**Listing:**

════════════════

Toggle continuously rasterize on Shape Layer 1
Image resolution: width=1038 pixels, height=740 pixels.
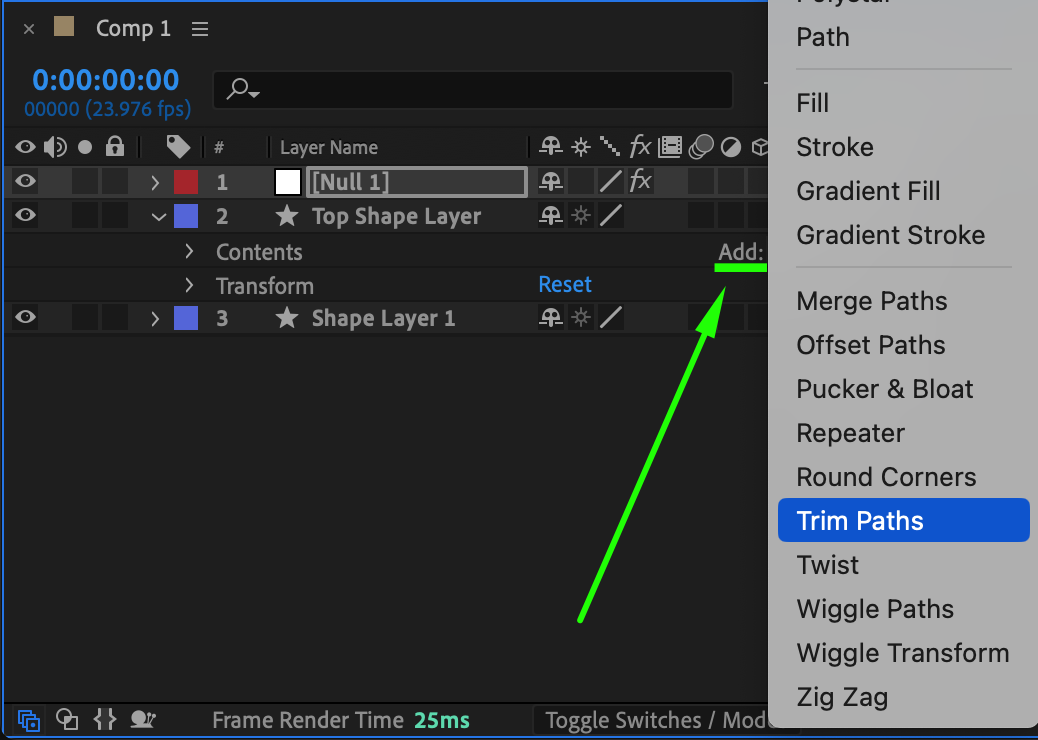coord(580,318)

════════════════

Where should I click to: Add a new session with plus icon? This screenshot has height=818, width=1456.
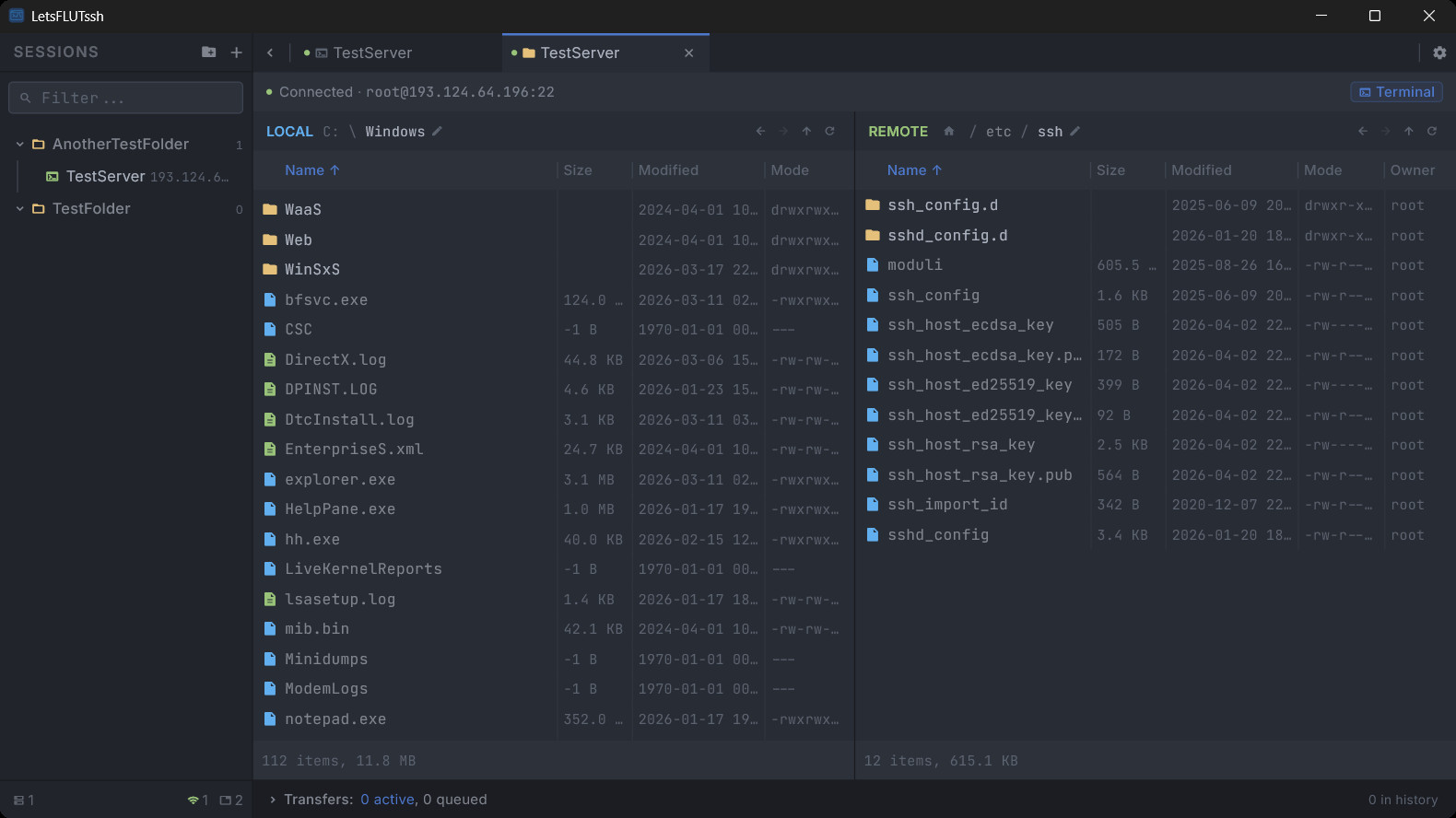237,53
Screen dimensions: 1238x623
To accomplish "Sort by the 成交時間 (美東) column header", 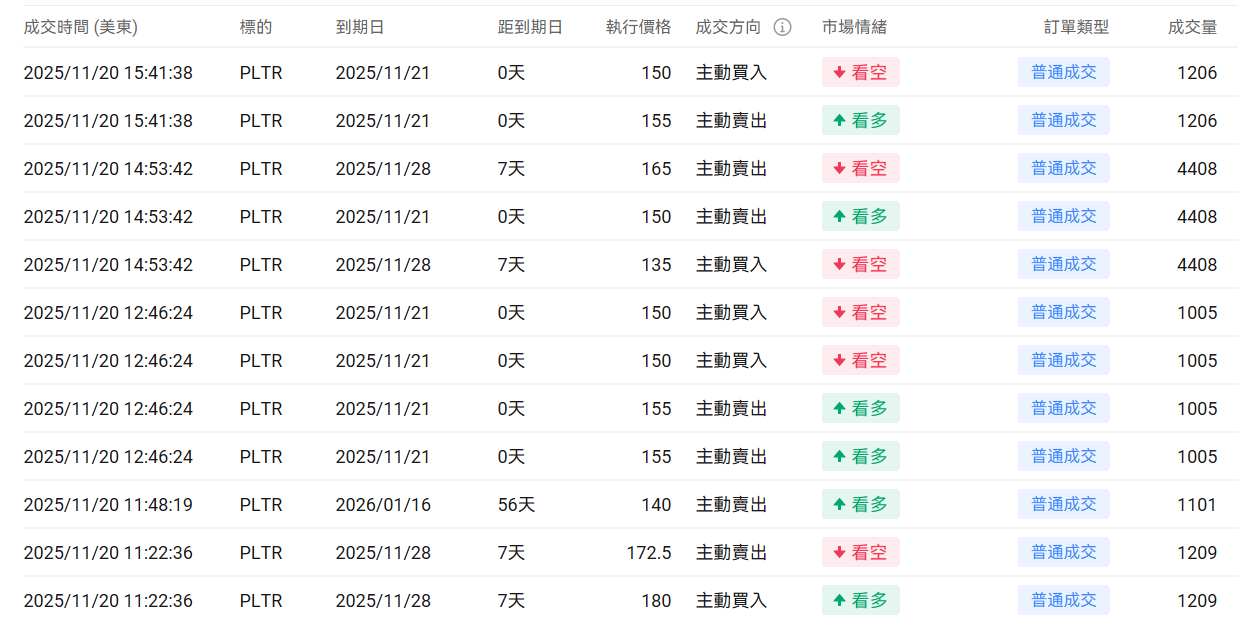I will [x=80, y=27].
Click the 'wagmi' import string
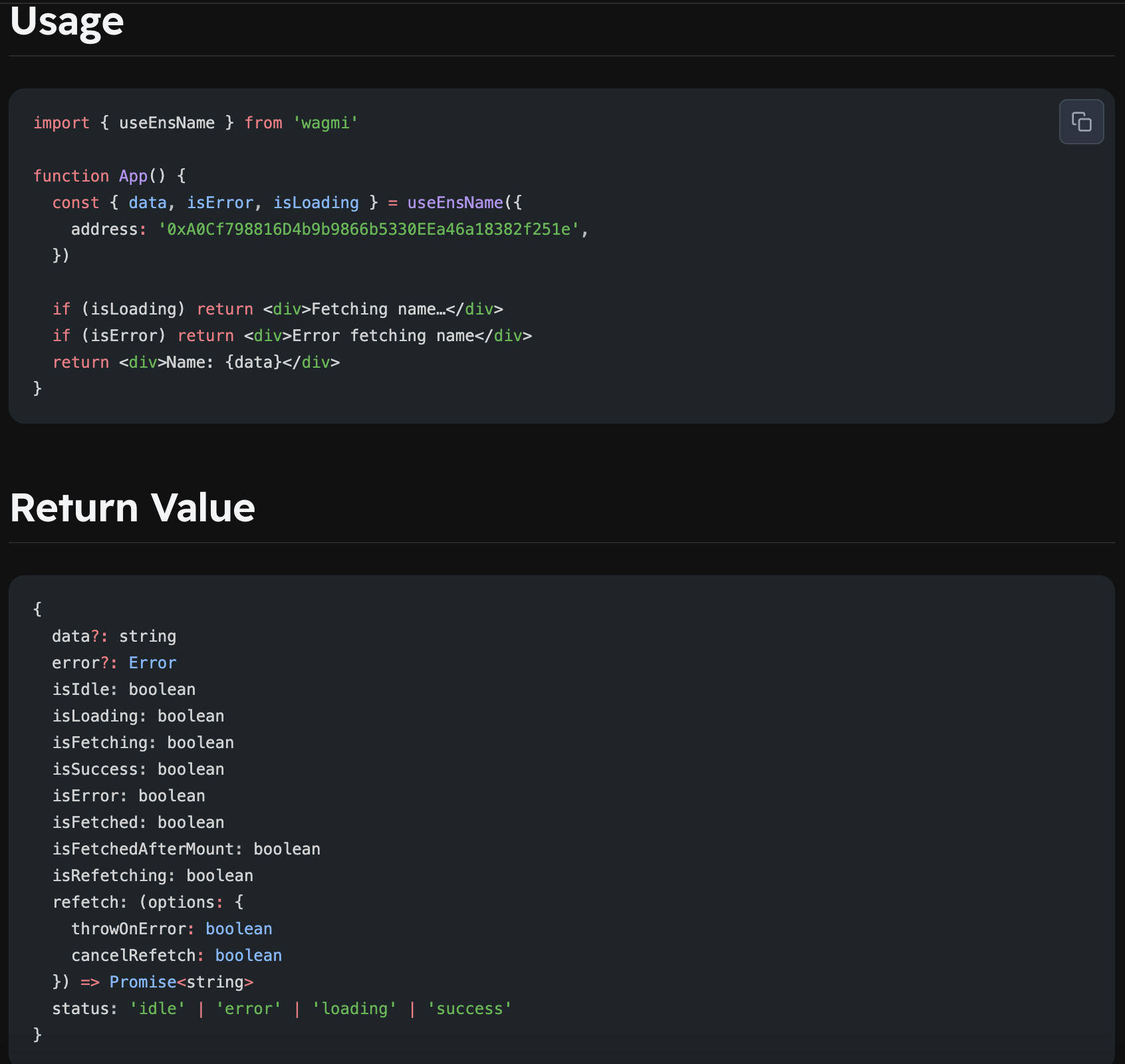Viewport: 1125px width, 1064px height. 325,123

════════════════

**What you are asked to do:** Format the records from the line with "Toggle continuously rasterize" to the line with "coord(580,318)" as a JSON list of strings, one string per line and with blank lines omitted. Leave the pictures out.

**Solution for this exercise:**
[
  "Toggle continuously rasterize on Shape Layer 1",
  "Image resolution: width=1038 pixels, height=740 pixels.",
  "coord(580,318)"
]